Normal Things for Normal People


As soon as I posted on facebook last week about my decision to leave my job, interesting things started to happen.  The post received a solid 19 likes from my 116 friends (hey, it's not a competition), and the comments were universally positive.  Bristol Pete, by any acceptable standard one of the nicest and funniest men alive, insisted I blog my experience immediately (which, as you've probably noticed, is just what I did).  Former schoolmates I haven't seen in over 15 years posted messages of encouragement.  As one put it, "well done for stepping off the hamster wheel on your own terms".  Kieran in London, a brother and comrade from from way back when, who today is nothing less than a Lecturer in International Relations at University College London, remarked, "I continue to look to you for the right move".  As you may recall, Kieran is a lecturer at a prestigious UK university.  He knows more about African child soldiers and Sierra Leone than anyone I know, anyone you know probably, and perhaps even than many people actually in Sierra Leone know.  His recently published book is available on amazon.  I haven't got round to reading it yet myself, but that's not necessary for me to be able to tell you that it's a stonking good read and you should buy it immediately.  Evidently Kieran has made an impressive number of right moves in his life.  Quite what he hopes to learn from me is unclear.



I tell you none of this for personal trumpet-blowing purposes, just to comment on how the decision to leave the world of work and look for another way to live seems to resonate so immediately with so many people.  It's something plenty of other people have done, and many more than that dream of doing, so there's nothing unique or special about my decision.  The thought of just doing it, without a very solid financial backup, or much in the way of any kind of plan, excites people more than I expected it would.  It made me feel less alone walking this new path.  Perhaps more of us are unsatisfied with our world than we'd like to admit, and that the powers that be would ever have imagined.

On Thursday night I went for a few drinks with Orla, who used to work for the same organisation I'm just in the process of leaving.  We've been facebook friends since then but hadn't seen each other in person for the two years since she left, and never really outside of work at all.  She popped up on the messenger last week, wanting to "hear about your escape from the clutches of modern society".  So we met up, and we talked, and we drank.  To relate to someone as a friend and equal who you've only really known professionally is a refreshing experience.  I've never been one for mixing the "personal" and "professional" any more than I have to - when you're in a management position, I've found, it only ever complicates things.  So work corrupts not just our own lives, but how we interact with others.  I'd take a friend over a colleague any day.  Not that you can't be both of course, but it's not a trick I've ever managed to pull off.  I have friends who were once colleagues, but I like to think we're friends despite of once having worked together, not because of it.

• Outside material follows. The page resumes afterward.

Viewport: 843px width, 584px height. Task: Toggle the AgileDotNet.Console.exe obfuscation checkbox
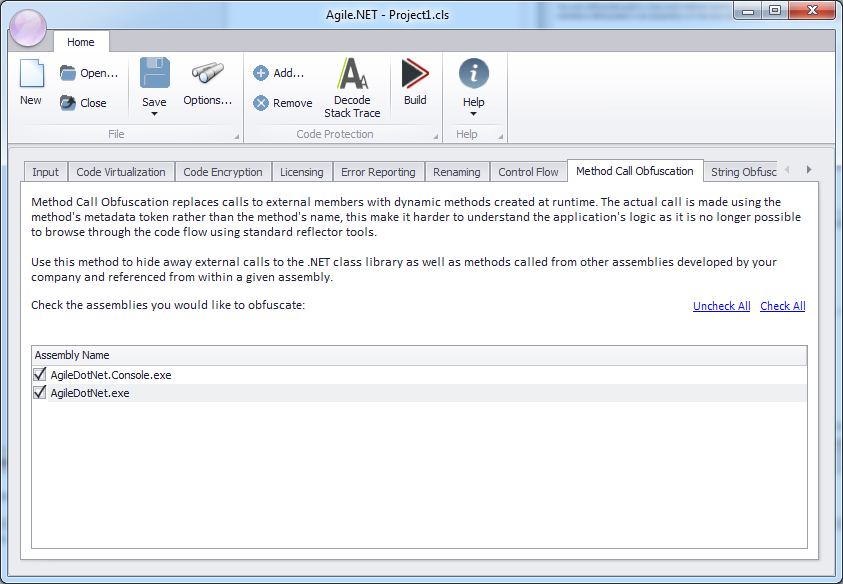[38, 374]
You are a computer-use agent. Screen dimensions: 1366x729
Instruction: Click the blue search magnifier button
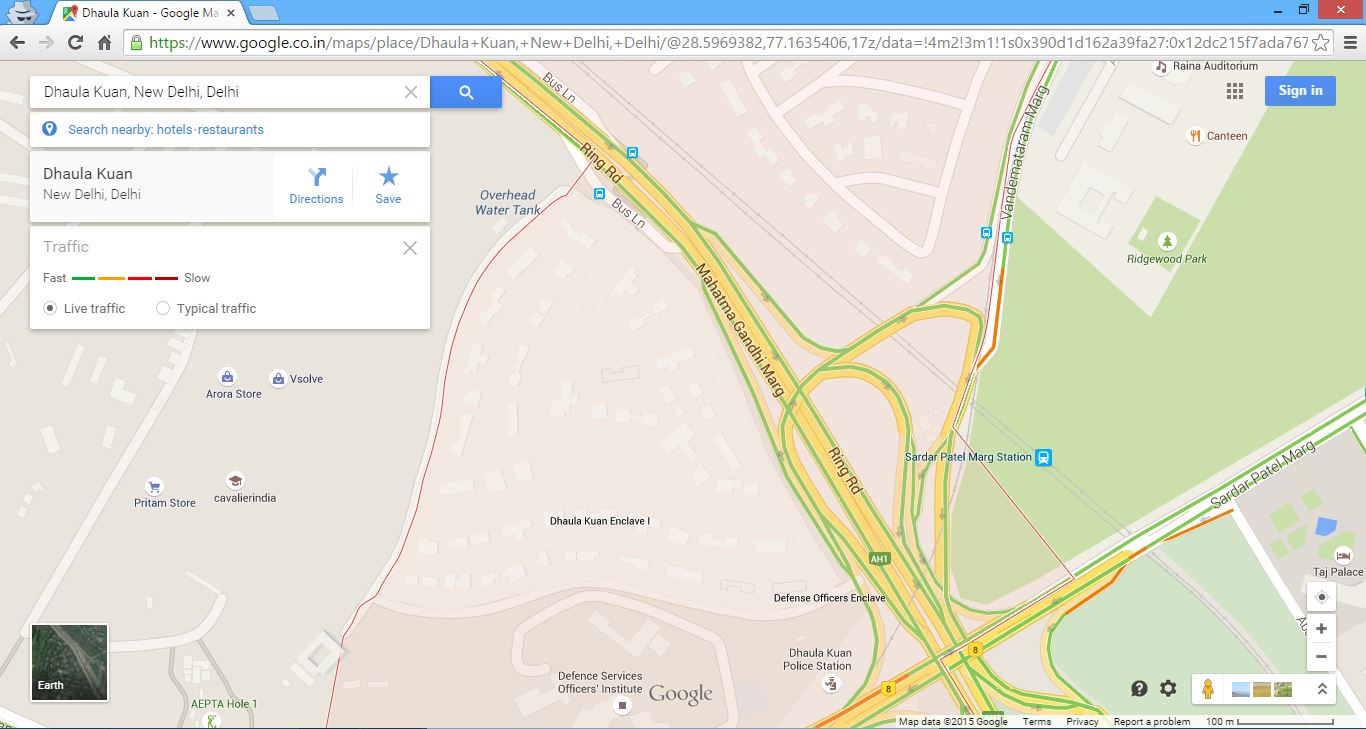coord(466,92)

Orla is from Northern Ireland and now lives and works in Manchester.  She's about to get rid of a bonkers Italian flatmate, who drinks a bottle of whisky a day, "smokes like a train" and sometimes wanders into her room at night when she's asleep, which is of course exactly what a young, single woman wants in a flatmate.  He's moving out at the end of this month, at which point Orla's rent will immediately double.  These are the prices we pay for our peace of mind sometimes.  So until she finds a non-bonkers, non-striking-up-drunken-conversations-with-you-while-you're-trying-to-sleep replacement, she's found herself a weekend job to cover the extra rent payments.  This means that until the new flatmate is found, Orla will be working seven days a week.

We talked about a lot of things: work and life, money and property, getting older, new age bollocks, maddening bureaucracy.  It was deep and it was silly.  Casual and simple and normal and human.  It was how time should be spent: not just time found after work, in the gaps between the monotonous drudgery of everyday existence, but real time.  How much time is lost between friends to work?  How many ideas go unshared, thoughts unexpressed, collaborations unrealised as each of us works alone, accumulating money to spend on a future that never arrives, or on filling voids as bottomless as our imaginations?

Orla owns a place back home in Ireland.  She told me about how she's always intended to go back there when she turns 40, turn it into a meditation centre.  Why wait until you're 40, I asked.  She took it as a fair question, and couldn't think of an answer.  No doubt there are any number of good reasons to wait, but none seemed to come to mind.